Sophie Kamlish

Sport: Athletics
Event: 
T44 100m and 200m
Date of birth: 20.08.1996
Coached by: Rob Ellchuk

Within six years of attending a Playground to Podium initiative at the University of Bath in 2011 and being identified as a potential athletics star, Sophie was crowned as World Champion in front of a home crowd at London 2017 – having already appeared at two Paralympic Games during that time.

Sophie, a lower-leg amputee, was invited to join Rob Ellchuk’s training group at the University and first competed on the track in June 2011. Within a year she had made her international debut at the Paralympic World Cup in Manchester, winning T44 200m bronze, and was selected for the London 2012 Paralympic Games while still a pupil at Oldfield School – one of her PE teachers was Helen Glover, now a double Olympic rowing champion.

Unfazed by the capacity 80,000-strong crowd at London 2012, Sophie finished fifth in the T44 100m final and sixth in the T44 200m final.

Her first international medal, a T44 200m bronze, came at the 2013 World Championships but there were mixed fortunes at the Rio 2016 Paralympic Games as Sophie scorched to a new T44 100m world record in the heats but missed out on a medal by just six-hundredths of a second.
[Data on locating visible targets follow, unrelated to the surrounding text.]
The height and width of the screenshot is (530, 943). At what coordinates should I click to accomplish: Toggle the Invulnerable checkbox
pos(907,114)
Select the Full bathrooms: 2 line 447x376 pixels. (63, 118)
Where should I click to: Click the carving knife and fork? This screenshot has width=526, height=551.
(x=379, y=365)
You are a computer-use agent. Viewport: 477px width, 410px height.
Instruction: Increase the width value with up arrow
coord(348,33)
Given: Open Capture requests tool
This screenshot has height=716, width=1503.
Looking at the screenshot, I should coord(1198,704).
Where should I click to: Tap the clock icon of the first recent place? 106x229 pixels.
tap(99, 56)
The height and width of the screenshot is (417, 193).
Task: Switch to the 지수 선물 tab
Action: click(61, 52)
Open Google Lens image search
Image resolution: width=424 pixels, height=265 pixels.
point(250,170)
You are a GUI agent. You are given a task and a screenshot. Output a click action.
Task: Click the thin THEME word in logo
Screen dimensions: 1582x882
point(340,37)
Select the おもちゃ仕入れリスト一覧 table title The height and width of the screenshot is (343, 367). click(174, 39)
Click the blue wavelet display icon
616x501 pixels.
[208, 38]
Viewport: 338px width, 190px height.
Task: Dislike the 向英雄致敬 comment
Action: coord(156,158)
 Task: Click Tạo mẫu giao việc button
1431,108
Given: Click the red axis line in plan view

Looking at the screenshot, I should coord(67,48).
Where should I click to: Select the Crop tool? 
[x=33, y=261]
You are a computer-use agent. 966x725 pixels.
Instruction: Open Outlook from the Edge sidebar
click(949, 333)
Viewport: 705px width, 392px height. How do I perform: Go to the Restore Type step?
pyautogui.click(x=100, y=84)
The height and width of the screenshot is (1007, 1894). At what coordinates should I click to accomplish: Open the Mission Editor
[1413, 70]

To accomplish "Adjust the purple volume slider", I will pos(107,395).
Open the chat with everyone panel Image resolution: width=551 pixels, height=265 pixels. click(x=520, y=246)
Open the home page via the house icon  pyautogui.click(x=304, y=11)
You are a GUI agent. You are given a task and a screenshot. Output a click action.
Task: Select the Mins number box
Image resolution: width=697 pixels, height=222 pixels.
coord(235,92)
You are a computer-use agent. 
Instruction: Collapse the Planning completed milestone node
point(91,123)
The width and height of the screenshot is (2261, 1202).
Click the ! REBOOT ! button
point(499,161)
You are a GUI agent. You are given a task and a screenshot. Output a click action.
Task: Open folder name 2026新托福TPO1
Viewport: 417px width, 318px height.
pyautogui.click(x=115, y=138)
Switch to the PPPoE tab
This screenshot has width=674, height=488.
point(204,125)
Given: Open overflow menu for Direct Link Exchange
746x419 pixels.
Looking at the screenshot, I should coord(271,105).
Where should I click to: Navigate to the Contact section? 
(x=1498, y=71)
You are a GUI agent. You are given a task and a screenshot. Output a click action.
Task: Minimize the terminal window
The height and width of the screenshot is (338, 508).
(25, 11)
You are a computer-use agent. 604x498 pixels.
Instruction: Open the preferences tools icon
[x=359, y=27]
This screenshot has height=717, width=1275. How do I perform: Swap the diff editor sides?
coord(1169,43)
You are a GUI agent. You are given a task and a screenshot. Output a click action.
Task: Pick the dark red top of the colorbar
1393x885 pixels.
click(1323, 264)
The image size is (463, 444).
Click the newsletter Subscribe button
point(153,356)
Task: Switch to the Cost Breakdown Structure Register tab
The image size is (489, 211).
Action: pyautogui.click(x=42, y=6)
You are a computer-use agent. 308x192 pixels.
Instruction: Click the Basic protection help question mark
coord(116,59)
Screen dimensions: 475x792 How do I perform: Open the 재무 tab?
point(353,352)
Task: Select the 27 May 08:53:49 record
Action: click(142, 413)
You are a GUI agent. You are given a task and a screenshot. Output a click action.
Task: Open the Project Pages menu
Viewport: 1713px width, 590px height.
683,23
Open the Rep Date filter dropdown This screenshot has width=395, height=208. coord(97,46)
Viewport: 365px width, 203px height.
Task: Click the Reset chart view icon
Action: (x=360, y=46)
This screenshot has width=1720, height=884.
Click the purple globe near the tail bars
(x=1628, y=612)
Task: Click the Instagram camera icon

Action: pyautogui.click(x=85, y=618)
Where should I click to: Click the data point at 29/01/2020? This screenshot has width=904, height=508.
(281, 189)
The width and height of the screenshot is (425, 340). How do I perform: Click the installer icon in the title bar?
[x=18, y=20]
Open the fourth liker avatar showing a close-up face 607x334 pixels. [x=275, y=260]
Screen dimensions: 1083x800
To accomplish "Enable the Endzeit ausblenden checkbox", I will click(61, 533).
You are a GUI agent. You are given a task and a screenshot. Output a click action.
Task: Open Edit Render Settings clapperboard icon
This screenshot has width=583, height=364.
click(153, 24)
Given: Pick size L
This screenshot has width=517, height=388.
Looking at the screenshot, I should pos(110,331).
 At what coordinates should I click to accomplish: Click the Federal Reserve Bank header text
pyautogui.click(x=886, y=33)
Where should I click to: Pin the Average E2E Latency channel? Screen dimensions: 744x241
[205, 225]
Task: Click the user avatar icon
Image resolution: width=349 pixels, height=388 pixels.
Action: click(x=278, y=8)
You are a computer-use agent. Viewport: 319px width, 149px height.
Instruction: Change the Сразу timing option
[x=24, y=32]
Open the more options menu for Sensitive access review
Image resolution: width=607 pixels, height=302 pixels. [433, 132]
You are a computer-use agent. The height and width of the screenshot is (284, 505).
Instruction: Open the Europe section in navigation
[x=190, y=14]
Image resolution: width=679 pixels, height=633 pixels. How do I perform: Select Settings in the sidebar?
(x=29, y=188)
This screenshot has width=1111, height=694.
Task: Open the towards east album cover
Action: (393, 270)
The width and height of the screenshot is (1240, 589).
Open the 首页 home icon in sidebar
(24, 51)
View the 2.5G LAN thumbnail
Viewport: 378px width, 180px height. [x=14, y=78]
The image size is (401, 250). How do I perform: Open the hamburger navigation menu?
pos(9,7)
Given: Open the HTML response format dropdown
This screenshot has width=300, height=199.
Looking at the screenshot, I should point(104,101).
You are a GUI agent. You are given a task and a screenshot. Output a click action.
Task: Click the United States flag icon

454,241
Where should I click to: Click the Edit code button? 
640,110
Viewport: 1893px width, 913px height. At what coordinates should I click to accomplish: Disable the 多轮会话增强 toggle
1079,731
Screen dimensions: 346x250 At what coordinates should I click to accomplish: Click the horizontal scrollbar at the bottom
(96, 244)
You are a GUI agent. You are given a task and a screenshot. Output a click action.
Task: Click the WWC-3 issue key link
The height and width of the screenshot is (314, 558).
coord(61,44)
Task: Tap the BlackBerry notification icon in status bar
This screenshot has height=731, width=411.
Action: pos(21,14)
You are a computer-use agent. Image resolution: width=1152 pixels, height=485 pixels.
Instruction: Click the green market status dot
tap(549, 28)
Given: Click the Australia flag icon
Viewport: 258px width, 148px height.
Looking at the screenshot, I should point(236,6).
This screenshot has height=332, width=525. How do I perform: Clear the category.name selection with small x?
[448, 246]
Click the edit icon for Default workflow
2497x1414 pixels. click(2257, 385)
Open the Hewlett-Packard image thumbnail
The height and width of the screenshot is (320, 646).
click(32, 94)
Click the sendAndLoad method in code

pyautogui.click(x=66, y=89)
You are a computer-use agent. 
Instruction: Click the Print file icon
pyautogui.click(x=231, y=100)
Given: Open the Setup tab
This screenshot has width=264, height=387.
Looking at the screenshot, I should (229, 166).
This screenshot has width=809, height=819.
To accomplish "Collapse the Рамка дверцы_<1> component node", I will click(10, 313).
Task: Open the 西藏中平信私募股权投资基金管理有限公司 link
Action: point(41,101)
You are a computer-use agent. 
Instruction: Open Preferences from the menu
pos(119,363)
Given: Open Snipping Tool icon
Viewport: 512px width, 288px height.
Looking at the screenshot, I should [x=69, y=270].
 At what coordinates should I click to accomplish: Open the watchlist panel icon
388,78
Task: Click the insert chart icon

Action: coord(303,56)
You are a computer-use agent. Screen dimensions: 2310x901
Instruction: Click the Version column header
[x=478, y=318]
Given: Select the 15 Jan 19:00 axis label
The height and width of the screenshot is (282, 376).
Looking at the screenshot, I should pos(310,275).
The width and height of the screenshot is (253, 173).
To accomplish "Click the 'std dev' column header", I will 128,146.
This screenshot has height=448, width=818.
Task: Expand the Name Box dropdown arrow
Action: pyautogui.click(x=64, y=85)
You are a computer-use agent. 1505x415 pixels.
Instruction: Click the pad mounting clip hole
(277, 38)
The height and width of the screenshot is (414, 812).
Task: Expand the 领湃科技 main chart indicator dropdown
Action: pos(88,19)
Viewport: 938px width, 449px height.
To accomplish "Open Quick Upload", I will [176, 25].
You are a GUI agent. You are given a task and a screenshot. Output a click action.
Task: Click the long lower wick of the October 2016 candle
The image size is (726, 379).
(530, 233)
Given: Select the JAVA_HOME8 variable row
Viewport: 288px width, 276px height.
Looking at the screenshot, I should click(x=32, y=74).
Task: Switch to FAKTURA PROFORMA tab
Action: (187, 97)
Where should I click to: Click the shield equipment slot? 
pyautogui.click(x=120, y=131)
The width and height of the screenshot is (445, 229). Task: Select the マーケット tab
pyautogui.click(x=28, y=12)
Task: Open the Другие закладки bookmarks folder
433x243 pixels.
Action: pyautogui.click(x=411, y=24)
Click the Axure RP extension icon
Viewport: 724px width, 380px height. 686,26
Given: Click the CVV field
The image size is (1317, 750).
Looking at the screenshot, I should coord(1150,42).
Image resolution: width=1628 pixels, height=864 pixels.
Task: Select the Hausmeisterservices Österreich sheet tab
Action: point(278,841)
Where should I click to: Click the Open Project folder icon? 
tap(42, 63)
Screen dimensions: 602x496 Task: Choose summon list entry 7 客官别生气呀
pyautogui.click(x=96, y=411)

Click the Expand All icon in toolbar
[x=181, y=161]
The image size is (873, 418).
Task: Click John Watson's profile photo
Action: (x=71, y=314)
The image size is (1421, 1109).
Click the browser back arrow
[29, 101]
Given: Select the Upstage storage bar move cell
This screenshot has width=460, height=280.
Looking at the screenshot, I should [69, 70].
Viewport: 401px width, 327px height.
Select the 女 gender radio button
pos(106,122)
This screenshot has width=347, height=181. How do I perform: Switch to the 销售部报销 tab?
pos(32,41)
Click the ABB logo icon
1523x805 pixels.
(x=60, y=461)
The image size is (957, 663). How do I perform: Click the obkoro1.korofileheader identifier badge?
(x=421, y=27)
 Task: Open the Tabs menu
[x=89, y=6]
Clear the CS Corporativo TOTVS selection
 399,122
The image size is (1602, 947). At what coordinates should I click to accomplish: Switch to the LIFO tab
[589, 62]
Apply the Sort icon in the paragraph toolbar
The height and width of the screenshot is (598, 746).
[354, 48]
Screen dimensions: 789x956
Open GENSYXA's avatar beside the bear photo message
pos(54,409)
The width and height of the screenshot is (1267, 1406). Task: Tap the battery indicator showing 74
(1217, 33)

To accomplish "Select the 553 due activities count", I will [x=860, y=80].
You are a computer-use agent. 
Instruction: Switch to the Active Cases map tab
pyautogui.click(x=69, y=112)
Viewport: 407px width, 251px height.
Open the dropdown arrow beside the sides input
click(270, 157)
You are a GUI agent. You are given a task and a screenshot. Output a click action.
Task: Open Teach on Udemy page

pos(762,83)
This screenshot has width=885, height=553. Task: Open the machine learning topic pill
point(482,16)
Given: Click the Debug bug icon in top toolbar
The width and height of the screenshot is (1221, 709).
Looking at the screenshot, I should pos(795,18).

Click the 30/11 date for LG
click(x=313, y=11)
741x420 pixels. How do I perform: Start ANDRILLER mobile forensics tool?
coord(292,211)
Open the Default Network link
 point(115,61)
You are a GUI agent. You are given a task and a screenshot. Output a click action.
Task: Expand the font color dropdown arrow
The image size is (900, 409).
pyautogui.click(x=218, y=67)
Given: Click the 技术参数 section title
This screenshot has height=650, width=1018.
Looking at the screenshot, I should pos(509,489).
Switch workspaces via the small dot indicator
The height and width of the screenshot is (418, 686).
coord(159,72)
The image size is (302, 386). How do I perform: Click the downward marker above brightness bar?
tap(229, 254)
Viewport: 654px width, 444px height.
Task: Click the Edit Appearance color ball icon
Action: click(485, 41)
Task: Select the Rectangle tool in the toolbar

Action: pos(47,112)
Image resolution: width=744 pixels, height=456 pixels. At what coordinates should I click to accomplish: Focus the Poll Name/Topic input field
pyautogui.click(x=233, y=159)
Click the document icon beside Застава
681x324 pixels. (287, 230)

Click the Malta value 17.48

She more than made than amends for that disappointment at the London 2017 World Championships the following year, though, lowering her own world record to 12.90 in the heats before clinching gold in the final.

Her parents run a business called Rosie Flo from their home in Camden, Bath, publishing colouring books for children, and Sophie is also a keen illustrator who took time out from her athletics career to study Illustration and Animation at Kingston University in London.

Sophie returned to the track for the 2019 World Championships in Dubai, where she placed sixth in the T64 100m final.

Notable achievements

2012: T44 100m and 200m finalist at London 2012 Paralympic Games; T44 long-jump silver at Sainsbury’s School Games.
2013: T44 200m bronze at the IPC World Championships in Lyon, France.
2016: T44 100m fourth at Rio 2016 Paralympic Games, new world record.
2017: T44 100m gold and new world record at the IPC World Championships in London.